In a few years, the researchers predict, their discovery could lead to oil that costs $35 a barrel instead of the current $65 to $70."
Interesting article, and claims this is a cleaner process using lignite.
http://knowledgerush.com/kr/encyclopedia/Lignite/
Interesting, but according to the above website, US lignite averages about 13 mbtu (million btu's) per ton, and the UT Arlington professor is planning to get about 12 mbtu of oil energy per ton of lignite, which would be a 92% conversion rate, not counting energy used in the process, and not counting the energy used in mining and transporting the coal.
In any case, fossil fuels can be viewed as a continuum--from natural gas, to NGL's, to condensate, to light/sweet crude, to heavy/sour crude, to bitumen to various grades of coal. As we go from left to right, we go from a gas to liquid to a solid, and from mostly hydrogen (four atoms of hydrogen to one atom of carbon for methane) to mostly carbon. Also, if we want liquid transportation fuels (LTF's), we get the most refined product for the least energy and capital expenditure from refining light/sweet crude.
As we go to the endpoints--natural gas and coal--in search of LTF's, it takes more energy and capital to obtain liquid transportation fuels. Also, the producers of GTL & CTL based LTF's will be competing with other consumers of natural gas and coal.

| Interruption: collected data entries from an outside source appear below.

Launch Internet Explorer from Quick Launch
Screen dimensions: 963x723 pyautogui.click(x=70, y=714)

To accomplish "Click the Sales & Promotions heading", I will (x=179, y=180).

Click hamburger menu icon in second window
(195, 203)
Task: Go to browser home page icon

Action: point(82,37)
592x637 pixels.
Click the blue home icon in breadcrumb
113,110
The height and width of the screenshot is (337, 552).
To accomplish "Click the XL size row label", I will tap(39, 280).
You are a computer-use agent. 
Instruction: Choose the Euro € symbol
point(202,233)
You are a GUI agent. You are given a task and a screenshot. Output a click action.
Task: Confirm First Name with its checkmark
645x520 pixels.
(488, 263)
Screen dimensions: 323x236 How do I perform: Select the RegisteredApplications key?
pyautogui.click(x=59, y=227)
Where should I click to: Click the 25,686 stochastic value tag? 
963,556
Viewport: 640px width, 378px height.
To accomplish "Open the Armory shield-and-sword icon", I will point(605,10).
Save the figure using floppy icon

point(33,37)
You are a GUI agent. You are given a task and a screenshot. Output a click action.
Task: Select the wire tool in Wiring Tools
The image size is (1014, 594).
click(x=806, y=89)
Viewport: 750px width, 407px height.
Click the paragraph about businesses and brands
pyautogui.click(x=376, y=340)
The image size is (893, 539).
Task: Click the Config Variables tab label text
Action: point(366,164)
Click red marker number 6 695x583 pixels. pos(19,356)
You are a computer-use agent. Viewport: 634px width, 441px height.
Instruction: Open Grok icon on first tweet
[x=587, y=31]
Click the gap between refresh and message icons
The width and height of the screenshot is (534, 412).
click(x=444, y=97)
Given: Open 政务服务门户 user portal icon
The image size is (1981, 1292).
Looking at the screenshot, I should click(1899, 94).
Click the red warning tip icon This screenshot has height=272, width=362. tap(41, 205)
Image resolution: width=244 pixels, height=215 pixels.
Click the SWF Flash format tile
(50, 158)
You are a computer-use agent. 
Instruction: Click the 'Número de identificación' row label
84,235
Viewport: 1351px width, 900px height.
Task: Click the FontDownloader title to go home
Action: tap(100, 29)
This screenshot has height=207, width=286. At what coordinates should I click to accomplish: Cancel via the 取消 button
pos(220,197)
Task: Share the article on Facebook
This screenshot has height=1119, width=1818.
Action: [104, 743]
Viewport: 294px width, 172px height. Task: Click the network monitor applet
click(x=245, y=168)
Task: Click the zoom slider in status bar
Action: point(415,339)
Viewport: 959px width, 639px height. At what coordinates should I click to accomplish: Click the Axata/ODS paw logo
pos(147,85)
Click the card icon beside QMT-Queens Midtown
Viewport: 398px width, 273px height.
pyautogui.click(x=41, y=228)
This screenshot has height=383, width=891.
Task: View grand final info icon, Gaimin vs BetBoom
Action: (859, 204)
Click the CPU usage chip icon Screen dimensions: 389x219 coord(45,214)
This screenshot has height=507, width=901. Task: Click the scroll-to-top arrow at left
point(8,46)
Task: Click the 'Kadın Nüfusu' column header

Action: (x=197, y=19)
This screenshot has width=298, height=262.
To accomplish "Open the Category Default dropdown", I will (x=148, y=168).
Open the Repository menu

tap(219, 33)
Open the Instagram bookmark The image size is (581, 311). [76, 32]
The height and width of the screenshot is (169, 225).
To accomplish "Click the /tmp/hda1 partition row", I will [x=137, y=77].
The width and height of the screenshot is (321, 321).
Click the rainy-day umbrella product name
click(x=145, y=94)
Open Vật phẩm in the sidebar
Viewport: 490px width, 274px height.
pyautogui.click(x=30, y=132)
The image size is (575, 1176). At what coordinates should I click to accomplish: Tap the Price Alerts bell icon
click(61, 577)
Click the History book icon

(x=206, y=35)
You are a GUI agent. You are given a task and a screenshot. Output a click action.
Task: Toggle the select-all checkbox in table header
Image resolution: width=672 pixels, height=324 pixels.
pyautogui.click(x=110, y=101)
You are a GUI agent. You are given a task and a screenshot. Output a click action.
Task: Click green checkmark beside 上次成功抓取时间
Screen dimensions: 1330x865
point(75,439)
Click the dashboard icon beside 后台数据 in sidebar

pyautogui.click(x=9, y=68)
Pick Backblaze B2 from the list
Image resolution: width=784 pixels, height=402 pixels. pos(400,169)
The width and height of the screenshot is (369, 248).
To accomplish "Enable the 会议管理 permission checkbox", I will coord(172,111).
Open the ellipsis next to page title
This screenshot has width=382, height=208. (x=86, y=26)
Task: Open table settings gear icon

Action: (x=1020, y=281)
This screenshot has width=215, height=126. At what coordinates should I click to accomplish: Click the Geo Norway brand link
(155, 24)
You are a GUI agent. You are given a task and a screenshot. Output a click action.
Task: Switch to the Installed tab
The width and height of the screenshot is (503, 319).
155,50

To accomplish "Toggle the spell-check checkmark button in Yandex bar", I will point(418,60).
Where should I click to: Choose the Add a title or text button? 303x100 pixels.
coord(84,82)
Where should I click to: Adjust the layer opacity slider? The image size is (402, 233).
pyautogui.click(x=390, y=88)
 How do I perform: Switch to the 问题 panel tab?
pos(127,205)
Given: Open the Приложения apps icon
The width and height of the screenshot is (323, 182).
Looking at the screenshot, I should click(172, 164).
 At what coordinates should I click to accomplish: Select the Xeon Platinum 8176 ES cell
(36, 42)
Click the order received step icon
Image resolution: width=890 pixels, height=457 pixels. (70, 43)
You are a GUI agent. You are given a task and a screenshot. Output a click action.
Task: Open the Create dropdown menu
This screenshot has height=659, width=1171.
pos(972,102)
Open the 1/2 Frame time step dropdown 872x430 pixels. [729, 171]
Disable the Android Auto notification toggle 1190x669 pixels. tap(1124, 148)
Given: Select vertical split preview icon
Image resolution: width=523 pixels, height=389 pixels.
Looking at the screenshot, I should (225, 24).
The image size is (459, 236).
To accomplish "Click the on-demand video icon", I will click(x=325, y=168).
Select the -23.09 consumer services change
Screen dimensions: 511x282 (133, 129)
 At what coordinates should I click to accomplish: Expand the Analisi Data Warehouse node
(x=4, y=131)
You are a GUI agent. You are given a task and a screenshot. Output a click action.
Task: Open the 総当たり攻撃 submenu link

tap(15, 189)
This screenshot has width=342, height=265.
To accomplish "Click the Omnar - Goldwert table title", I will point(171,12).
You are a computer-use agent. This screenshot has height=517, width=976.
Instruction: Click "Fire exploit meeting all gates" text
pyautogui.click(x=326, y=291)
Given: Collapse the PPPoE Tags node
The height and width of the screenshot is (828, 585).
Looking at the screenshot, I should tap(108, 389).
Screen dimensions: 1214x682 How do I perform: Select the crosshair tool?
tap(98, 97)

But fundamentally, the problem facing us is the fact that fossil fuels are finite, while the conventional wisdom expectation is that a near-infinite rate of increase in our consumption of a finite fossil fuel resource base is quite possible.
Darn. And I thought we were saved. Thermodynamics will probably get in the way again.
Even if this is on a small scale, it shows that there is an available means for getting the fuel we will need on some level. I do not think this is scalable in enough time to keep the wolf from our door in the form of import shortages, so aptly expressed in your writings, WT. Another thing which they leave out is the transportation costs - conventional oil resources have pipelines, and coal is not so easily transportable. Thus, the little plants UTA envisions will have to rapidly populate the locales where coal is presently mined and then we can develop that conventional transportation infrastructure. I doubt that the large scale development of this technology will make a difference in my lifetime, but maybe for my two kids and three grandkids.
The problem is not whether the energy source is available - there is still plenty of crude oil available, at least as much as we have used so far - the problem is whether it is affordable at the flow rates required for anything like BAU.
Most of the world's population can't afford any FF at current prices - if your country is already massively in debt and will only be able to afford FF by going even further into debt why do you assume you will be able to afford to buy adequate amounts of FF in the future?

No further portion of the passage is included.